Start of Material to process

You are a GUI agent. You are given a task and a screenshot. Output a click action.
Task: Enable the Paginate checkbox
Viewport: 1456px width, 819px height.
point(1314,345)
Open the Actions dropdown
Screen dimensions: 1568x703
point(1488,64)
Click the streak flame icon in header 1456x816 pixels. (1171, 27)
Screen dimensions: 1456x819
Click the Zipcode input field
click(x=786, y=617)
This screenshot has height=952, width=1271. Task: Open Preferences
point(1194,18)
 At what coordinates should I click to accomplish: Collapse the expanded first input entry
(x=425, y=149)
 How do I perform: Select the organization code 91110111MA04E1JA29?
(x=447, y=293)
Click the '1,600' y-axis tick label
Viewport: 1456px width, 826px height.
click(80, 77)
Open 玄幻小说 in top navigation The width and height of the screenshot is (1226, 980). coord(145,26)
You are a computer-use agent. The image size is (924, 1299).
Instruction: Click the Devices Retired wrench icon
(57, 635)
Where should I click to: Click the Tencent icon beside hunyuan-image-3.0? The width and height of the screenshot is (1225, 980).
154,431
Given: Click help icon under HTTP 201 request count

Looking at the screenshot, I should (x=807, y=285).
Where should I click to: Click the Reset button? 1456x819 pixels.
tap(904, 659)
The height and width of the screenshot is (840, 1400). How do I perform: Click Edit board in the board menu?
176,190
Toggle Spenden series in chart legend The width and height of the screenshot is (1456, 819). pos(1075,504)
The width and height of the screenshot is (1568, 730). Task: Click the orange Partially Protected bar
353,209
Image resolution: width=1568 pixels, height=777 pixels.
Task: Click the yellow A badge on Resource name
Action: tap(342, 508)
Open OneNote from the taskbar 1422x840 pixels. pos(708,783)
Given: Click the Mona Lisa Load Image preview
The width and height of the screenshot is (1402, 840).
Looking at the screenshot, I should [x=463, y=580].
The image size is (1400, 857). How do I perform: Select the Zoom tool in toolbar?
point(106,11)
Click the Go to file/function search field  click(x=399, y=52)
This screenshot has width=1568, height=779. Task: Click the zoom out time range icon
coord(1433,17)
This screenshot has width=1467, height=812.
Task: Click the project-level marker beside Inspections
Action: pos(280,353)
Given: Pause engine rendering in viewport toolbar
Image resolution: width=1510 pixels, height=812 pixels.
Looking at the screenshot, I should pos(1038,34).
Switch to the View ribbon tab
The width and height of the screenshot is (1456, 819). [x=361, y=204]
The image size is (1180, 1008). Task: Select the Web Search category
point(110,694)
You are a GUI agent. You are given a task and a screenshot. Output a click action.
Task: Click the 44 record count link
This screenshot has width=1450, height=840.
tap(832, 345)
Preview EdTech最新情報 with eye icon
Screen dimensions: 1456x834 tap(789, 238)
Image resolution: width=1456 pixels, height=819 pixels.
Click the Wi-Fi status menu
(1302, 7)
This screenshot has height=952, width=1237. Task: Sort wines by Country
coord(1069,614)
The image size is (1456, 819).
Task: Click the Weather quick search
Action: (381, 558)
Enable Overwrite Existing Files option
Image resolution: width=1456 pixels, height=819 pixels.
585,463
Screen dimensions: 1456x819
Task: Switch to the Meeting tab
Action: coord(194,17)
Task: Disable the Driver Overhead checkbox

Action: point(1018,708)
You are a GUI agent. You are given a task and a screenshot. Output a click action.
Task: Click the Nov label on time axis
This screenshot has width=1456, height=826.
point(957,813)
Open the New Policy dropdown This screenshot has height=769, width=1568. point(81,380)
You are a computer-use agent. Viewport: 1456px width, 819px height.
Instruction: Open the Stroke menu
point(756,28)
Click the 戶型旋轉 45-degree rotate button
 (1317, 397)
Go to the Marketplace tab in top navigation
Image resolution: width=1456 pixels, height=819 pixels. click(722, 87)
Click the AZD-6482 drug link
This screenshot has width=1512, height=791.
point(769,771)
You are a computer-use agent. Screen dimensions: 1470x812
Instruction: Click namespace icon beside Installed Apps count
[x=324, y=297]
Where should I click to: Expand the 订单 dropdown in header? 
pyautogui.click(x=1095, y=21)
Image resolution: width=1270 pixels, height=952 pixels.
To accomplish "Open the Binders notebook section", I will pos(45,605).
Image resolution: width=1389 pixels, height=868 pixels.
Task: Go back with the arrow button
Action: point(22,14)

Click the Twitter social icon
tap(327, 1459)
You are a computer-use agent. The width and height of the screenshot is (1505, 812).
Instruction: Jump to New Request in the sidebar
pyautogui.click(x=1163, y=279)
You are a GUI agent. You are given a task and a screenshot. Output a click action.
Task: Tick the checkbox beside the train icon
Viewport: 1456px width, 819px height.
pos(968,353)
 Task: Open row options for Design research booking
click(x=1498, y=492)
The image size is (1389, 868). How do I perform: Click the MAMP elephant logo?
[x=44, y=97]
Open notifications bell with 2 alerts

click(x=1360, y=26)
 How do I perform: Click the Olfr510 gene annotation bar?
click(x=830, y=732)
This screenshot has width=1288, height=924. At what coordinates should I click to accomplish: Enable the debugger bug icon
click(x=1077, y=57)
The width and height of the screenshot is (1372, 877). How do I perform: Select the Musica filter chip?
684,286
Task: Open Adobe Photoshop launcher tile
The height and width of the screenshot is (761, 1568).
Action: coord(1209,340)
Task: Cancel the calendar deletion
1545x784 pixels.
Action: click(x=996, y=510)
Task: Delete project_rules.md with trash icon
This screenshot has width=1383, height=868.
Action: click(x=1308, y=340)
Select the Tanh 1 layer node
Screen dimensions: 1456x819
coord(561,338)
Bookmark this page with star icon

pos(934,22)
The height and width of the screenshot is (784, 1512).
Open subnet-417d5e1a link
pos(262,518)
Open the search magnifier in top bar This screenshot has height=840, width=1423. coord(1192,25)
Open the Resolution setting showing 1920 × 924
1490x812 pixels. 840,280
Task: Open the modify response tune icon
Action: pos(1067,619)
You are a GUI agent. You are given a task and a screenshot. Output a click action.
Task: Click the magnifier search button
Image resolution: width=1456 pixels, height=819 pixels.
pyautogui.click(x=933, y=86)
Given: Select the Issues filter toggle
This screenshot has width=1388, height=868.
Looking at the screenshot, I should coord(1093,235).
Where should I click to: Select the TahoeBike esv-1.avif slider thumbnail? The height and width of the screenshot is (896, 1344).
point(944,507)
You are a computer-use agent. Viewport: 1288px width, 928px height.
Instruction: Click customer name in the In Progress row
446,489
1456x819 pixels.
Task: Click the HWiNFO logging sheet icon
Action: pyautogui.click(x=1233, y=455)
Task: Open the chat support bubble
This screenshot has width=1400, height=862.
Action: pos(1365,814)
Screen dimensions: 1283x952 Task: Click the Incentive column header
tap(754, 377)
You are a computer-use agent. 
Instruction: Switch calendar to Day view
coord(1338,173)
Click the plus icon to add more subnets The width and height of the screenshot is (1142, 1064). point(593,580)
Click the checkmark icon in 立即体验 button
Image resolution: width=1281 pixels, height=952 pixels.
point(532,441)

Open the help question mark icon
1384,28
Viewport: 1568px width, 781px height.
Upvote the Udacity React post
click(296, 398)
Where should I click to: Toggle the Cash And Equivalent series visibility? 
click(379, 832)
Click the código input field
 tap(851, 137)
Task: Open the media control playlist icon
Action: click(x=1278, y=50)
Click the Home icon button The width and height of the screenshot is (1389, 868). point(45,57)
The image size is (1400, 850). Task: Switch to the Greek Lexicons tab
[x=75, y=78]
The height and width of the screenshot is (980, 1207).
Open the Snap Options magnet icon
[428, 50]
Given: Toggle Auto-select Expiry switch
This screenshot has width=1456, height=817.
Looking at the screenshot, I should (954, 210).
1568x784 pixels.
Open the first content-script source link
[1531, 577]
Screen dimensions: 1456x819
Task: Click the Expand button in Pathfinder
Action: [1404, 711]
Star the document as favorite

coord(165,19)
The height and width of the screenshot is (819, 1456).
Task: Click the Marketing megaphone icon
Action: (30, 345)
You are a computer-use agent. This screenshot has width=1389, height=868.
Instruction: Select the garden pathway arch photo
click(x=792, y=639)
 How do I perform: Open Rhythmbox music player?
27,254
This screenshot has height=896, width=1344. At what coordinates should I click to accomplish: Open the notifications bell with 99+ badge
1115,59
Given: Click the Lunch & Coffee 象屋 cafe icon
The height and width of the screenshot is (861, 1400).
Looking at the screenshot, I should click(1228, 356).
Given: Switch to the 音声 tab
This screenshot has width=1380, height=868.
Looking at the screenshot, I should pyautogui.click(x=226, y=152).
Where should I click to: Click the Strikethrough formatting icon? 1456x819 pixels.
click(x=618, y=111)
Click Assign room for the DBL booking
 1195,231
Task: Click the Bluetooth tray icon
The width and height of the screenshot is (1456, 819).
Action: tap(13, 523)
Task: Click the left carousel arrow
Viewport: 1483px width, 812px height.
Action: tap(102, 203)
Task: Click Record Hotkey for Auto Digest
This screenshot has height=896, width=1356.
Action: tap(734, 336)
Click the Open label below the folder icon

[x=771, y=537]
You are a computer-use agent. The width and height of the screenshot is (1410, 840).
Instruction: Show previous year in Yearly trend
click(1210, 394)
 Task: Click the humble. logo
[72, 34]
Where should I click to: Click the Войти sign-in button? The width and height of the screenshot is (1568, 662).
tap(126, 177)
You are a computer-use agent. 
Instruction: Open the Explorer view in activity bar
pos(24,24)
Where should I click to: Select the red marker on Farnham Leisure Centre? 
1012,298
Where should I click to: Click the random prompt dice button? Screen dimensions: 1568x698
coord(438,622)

End of Material to process

§ Exercise requirements
With the line holding "How do I perform: Click the Olfr510" as the first and the line holding "Task: Open Adobe Photoshop launcher tile" as the last, set down that range of the entries above exactly, and nothing else.

§ Finished exercise
 How do I perform: Click the Olfr510 gene annotation bar?
click(x=830, y=732)
This screenshot has width=1288, height=924. At what coordinates should I click to accomplish: Enable the debugger bug icon
click(x=1077, y=57)
The width and height of the screenshot is (1372, 877). How do I perform: Select the Musica filter chip?
684,286
Task: Open Adobe Photoshop launcher tile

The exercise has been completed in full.